### Data lines:
################

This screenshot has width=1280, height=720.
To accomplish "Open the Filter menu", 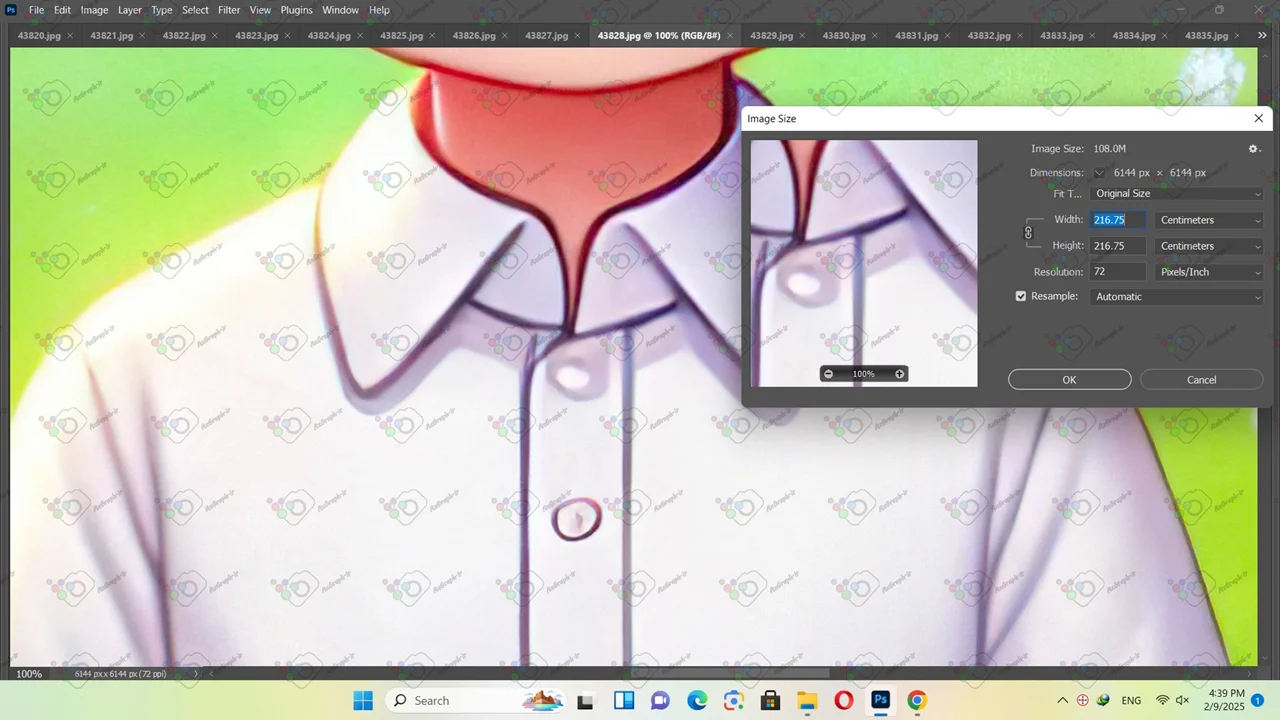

################

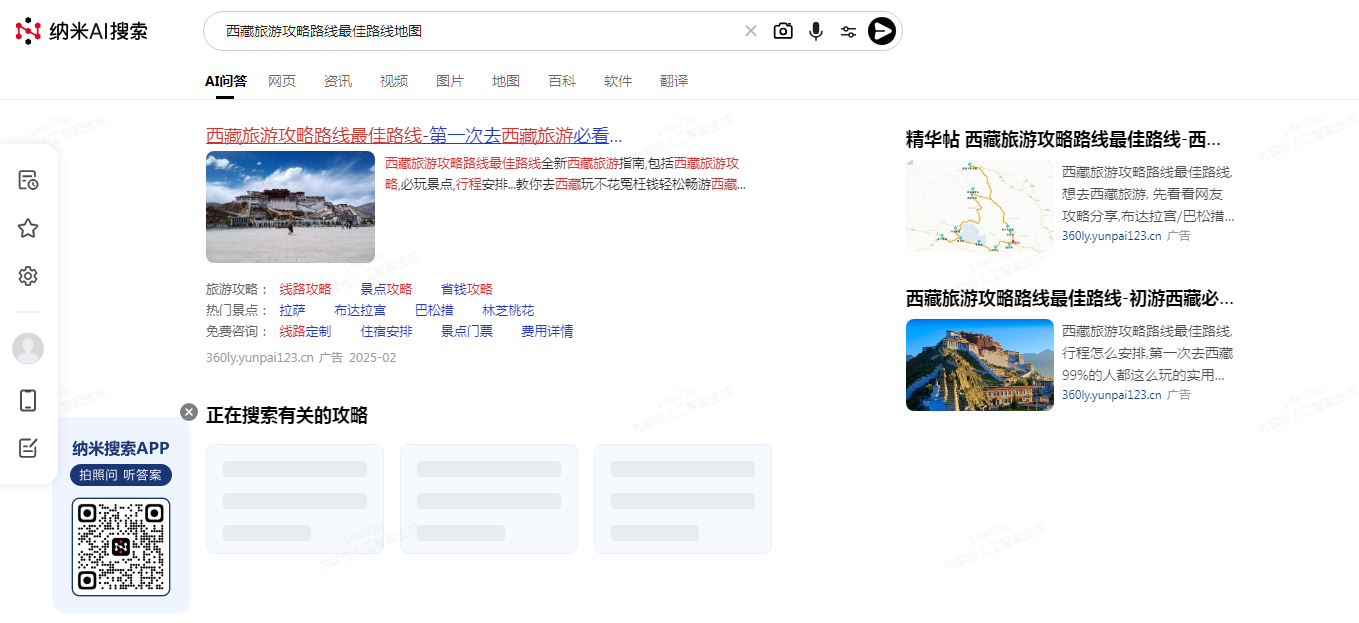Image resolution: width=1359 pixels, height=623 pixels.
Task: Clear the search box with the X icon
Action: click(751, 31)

################

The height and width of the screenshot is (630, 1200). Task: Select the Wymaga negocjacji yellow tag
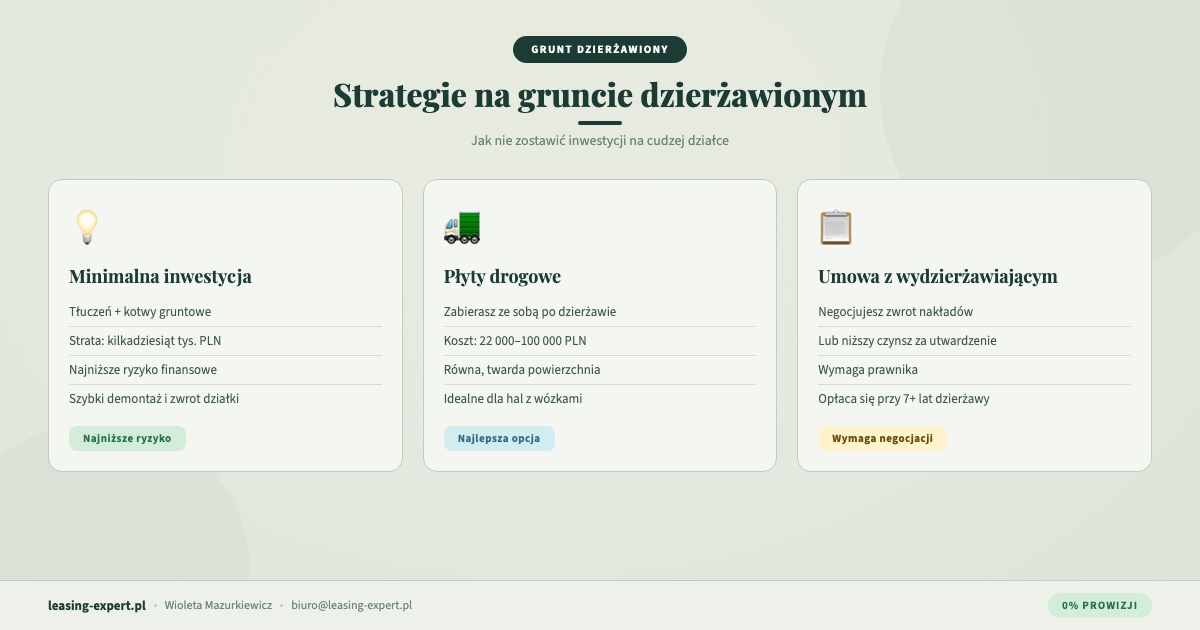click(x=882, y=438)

################

### Exercise instructions:
Format the stretch from the line containing "The height and" through the line containing "click(x=882, y=438)" as a two-column CSV with the headers instruction and response. Put each row on one line, with each value in a quoted field, line breaks replaced by spaces, and the pictures left out.

### In response:
instruction,response
"The height and width of the screenshot is (630, 1200). Task: Select the Wymaga negocjacji yellow tag","click(x=882, y=438)"